M’hamed avait une connaissance encyclopédique du dossier, sur tous les aspects. Il s’est montré remarquablement disponible pour comprendre les contraintes des procédures en droit européen. À chaque étape, c’étaient des discussions approfondies, car l’action juridique n’a de sens que si elle est au service de l’action politique, et il fallait la meilleure des coordinations. Cet homme qui savait tant, qui avait vu tant de choses, était toujours curieux d’apprendre et de découvrir, et il expliquait souvent que pour atteindre la victoire, il fallait que nous soyons plus connaisseurs et plus rapides que les forces adverses. Devant les auditoires les plus divers, il savait en quelques minutes brosser une analyse politique limpide, identifiant les rapports de forces et les voies à rechercher.

Je garde comme un souvenir inégalé, avec une émotion intacte, la lecture de l’arrêt du 21 décembre 2016 de la Cour de Justice, à Luxembourg. Je l’entends encore analyser à voix basse au fur et à mesure de sa lecture : « deux territoires distincts et séparés, occupation militaire, résolution 34/37, consentement du peuple Sahraoui… c’est excellent, excellent ».

Ce travailleur infatigable était toujours disponible, et il ne négligeait aucun effort. Devant une vie si noble et une personnalité si riche, c’est ce soir mon admiration qui domine, mais il y a aussi une rage devant ces adversaires sans scrupules, qui ne tiennent leur pouvoir que par le vol de la richesse d’un peuple. C’est une rage profonde car la coalition des intérêts criminels a empêché M’hamed de connaître l’indépendance de son pays.

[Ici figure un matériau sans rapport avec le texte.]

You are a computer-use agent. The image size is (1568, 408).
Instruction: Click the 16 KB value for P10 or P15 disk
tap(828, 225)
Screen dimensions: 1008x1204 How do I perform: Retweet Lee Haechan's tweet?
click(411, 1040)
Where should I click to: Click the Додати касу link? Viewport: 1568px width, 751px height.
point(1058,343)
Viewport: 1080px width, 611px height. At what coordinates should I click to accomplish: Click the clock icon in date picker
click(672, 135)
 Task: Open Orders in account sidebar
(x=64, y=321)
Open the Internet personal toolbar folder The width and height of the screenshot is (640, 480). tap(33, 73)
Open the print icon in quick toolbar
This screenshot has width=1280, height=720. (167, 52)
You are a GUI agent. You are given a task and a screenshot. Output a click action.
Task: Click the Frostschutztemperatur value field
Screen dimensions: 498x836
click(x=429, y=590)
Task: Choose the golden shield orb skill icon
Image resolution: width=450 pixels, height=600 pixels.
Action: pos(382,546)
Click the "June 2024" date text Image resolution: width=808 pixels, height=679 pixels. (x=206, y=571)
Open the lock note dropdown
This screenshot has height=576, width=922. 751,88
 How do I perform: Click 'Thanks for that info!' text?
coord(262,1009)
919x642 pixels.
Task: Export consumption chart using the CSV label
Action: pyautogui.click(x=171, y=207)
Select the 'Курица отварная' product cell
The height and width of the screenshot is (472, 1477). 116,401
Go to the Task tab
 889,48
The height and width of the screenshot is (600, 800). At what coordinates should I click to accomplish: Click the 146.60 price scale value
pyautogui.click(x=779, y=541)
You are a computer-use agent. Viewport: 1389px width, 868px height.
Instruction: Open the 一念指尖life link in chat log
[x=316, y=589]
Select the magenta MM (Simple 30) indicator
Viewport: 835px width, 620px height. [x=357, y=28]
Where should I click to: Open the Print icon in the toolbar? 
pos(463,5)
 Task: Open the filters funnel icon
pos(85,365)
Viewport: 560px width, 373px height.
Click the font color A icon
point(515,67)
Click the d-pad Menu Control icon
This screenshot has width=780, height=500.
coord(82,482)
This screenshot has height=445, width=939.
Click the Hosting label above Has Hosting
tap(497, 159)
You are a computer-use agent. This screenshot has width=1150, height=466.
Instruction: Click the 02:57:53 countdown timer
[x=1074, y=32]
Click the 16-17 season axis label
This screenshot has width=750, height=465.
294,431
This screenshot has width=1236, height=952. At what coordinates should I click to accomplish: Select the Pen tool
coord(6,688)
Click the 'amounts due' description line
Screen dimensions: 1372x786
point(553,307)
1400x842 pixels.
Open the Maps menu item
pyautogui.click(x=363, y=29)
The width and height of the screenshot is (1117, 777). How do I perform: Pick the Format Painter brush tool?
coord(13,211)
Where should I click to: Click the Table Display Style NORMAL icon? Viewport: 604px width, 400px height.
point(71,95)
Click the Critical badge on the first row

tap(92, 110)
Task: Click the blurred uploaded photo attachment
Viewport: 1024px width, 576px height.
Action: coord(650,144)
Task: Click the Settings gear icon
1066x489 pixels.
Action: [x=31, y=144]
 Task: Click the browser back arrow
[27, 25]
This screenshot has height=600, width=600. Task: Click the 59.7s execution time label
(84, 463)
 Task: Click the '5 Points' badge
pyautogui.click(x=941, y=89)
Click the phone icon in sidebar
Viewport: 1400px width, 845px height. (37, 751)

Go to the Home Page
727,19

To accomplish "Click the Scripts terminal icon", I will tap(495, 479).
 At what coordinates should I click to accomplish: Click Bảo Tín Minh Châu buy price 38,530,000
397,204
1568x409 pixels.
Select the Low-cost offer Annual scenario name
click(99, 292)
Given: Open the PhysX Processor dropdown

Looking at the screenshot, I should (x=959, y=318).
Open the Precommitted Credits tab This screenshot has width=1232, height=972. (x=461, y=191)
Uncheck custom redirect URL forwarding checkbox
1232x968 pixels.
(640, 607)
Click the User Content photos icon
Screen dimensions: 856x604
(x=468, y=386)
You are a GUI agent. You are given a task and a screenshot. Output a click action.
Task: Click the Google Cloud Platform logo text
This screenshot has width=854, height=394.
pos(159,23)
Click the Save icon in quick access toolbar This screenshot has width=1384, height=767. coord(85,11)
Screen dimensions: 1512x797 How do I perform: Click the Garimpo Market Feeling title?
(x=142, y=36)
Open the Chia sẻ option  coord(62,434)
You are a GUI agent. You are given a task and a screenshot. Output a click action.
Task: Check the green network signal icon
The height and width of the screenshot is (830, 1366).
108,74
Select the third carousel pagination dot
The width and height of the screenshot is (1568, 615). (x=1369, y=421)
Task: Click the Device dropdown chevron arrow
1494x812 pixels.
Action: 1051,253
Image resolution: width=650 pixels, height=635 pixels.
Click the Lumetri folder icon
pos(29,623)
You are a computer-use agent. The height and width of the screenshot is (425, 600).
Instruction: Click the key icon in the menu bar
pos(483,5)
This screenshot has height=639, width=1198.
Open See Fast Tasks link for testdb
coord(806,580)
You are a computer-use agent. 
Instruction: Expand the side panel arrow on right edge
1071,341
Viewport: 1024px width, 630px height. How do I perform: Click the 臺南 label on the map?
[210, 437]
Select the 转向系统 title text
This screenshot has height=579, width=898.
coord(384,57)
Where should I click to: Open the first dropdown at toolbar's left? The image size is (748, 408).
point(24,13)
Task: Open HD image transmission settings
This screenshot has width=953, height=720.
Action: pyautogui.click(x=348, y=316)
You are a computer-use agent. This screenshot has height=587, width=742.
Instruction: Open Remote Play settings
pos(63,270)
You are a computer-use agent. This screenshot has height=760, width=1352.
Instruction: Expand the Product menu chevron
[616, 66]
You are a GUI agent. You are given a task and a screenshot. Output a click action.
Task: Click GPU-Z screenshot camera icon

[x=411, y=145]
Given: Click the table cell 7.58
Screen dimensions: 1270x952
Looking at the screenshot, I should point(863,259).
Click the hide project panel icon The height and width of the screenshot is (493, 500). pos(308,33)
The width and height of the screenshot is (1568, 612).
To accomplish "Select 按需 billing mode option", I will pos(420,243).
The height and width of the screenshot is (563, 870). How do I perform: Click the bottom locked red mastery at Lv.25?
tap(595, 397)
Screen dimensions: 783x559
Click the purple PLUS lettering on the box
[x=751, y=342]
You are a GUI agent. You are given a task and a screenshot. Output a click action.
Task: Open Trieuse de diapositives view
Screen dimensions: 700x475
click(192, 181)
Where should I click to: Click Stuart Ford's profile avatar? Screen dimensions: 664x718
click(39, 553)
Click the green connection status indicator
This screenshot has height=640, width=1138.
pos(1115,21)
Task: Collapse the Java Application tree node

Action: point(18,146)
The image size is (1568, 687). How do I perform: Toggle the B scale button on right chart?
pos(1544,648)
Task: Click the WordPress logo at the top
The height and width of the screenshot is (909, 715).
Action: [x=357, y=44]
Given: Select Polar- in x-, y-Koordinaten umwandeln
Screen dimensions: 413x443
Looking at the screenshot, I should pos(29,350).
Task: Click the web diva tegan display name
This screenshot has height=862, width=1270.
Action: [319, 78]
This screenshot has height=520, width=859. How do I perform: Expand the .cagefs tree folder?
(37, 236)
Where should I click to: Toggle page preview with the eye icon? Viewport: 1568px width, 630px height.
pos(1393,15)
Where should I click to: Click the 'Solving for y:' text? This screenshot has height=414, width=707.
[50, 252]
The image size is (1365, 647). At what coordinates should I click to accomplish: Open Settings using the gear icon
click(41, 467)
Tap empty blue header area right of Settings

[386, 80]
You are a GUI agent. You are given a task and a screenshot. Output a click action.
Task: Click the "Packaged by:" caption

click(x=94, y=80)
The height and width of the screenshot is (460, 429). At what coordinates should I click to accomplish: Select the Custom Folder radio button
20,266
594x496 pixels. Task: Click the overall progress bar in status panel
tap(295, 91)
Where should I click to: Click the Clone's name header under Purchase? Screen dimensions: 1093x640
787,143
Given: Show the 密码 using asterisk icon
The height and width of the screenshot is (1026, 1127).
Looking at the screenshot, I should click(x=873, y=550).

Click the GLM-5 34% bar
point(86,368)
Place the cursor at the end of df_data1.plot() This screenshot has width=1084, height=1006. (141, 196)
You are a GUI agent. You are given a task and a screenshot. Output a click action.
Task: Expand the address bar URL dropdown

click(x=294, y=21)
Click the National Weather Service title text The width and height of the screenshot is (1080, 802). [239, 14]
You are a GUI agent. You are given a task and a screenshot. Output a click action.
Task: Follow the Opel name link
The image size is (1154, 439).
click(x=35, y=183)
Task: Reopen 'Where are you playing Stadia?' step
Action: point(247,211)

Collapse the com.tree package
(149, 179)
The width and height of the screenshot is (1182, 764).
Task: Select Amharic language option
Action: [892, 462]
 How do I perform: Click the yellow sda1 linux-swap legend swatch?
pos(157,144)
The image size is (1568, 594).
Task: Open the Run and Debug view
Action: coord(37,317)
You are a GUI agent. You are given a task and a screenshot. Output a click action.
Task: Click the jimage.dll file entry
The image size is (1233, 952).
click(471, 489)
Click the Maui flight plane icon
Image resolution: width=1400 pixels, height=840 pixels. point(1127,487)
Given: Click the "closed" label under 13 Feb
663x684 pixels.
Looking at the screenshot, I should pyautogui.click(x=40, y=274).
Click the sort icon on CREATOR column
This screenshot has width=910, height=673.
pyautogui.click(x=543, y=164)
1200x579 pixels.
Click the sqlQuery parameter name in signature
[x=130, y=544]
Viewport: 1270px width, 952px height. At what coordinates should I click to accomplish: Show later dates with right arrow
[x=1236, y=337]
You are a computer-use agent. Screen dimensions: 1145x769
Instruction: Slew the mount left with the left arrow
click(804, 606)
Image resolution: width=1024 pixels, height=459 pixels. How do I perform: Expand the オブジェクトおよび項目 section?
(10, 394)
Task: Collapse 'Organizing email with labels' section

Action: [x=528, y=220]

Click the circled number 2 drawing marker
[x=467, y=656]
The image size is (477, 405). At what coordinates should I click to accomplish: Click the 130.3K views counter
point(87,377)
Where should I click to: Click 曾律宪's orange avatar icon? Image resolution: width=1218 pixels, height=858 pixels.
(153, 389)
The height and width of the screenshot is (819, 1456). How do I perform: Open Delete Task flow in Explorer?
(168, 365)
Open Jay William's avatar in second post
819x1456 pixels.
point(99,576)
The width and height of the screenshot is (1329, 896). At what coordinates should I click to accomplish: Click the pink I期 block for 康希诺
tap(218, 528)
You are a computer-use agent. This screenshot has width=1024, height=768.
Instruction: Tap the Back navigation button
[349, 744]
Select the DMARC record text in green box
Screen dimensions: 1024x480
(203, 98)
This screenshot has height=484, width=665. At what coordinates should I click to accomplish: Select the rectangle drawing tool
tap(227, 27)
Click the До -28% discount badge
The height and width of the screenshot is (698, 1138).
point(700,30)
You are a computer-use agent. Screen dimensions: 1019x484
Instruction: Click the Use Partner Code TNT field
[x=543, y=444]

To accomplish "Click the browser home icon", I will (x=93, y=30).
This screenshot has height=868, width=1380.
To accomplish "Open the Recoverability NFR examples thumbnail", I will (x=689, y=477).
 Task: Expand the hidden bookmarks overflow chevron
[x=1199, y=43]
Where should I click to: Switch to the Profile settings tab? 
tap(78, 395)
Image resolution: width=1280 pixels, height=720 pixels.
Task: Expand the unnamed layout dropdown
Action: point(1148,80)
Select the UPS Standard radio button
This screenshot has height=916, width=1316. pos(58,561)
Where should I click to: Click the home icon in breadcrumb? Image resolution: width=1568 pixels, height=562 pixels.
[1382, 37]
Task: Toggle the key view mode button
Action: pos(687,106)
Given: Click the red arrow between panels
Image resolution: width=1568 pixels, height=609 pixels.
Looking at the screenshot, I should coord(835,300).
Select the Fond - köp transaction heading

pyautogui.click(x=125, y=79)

Cette injustice, qui frappe dans son entier un peuple pacifique, uni et respectueux du droit, ne fait que redoubler ma détermination. Dans mes yeux, le visage de M’hamed est désormais gravé sur toutes les pages de nos actes de procédure, et je veux dire à sa famille et au peuple Sahraoui que celui qui a été pendant ses huit ans un ami de tous les jours, a été pour moi le meilleur des professeurs de politique. C’était un vrai artisan de la paix, sa confiance m’a porté, et oui, nous n’aurons de repos qu’avec l’indépendance.